Ela definitivamente não estava grávida quando saiu de casa.

- Eu que te pergunto, cara. De onde você me conhece? É algum amigo do meu marido?

À menção da palavra "marido", o coração de Diego foi parar na garganta, e ele não registrou quando Cris gritou o nome de alguém. Mas ele viu quando um homem muito alto, com pele marrom escura, carregando uma menina pequena com volumosos cachos dourados, parou atrás da sua esposa.

- O que foi, amor? – o homenzarrão perguntou naturalmente.

- Esse cara é um amigo seu?

Cristiane, sua esposa, sua linda e amada esposa, apontou para Diego como se ele fosse apenas mais um homem qualquer dentre as centenas, os milhares de homens que ela viu no decorrer da vida e cujos rostos rapidamente esqueceu. Ao contrário do rosto daquele homem alto, que pousou a mão forte em seu ombro como quem diz “Não se aproxime, colega”.

- Não. Precisa de ajuda, cara? Você não tá com uma cara boa.
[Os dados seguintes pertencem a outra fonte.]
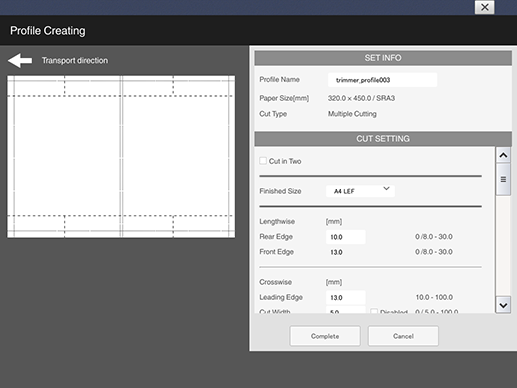Click the Finished Size chevron arrow
517x388 pixels.
[x=386, y=189]
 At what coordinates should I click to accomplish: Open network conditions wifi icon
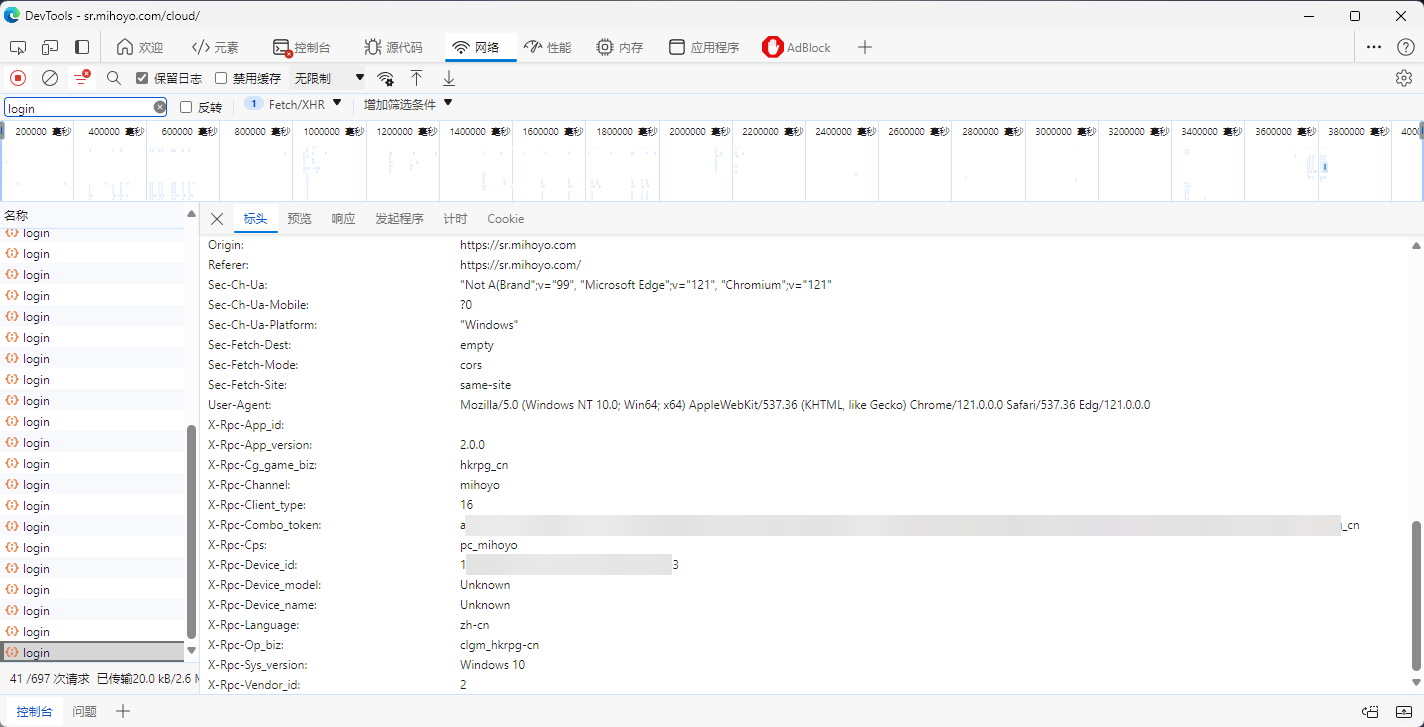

Diego levou os dedos para o corte misterioso em sua têmpora, lembrando-se de que tinha sangue seco no rosto, mas não sentiu nenhuma textura além da sua pele. Puxou o celular e tornou a ver seu reflexo pela tela: não havia ferimento algum.

Bom, é isso, eu estou enlouquecendo.

O rapaz olhou para trás, para o acidente que matou seus pais. O véu dificultava sua visão, mas ele ainda conseguia vê-los. Até não conseguir mais. A névoa, antes meio translúcida, então com feixes de luzes e cores, agora se tornava negra, e deslizava em sua direção. Conforme avançava, o que ficava para trás sumia; e Diego só teve tempo de se perguntar o que aconteceria quando ela o alcançasse.

- Ei, vocês estão vendo is...

Uma lufada de ar, uma sensação esquisita na boca do estômago, e então vazio.

Cristiane abriu a porta da frente e se deparou com a calçada deserta. Franziu o cenho, saiu, olhou para esquerda e para a direita, e concluiu que havia sido uma brincadeira sem graça de alguma criança sem nada melhor para fazer.

- O que foi, amor? – Rodrigo veio da cozinha com Dani nos braços.

- Nada, achei que alguém tivesse batido.

A jovem mulher tornou a fechar a porta e retornou aos seus planos para o chá revelação do seu segundo filho, esquecendo-se rapidamente de que alguém pudesse ter aparecido em frente à sua casa. Afinal, não há como se lembrar de alguém que nunca existiu.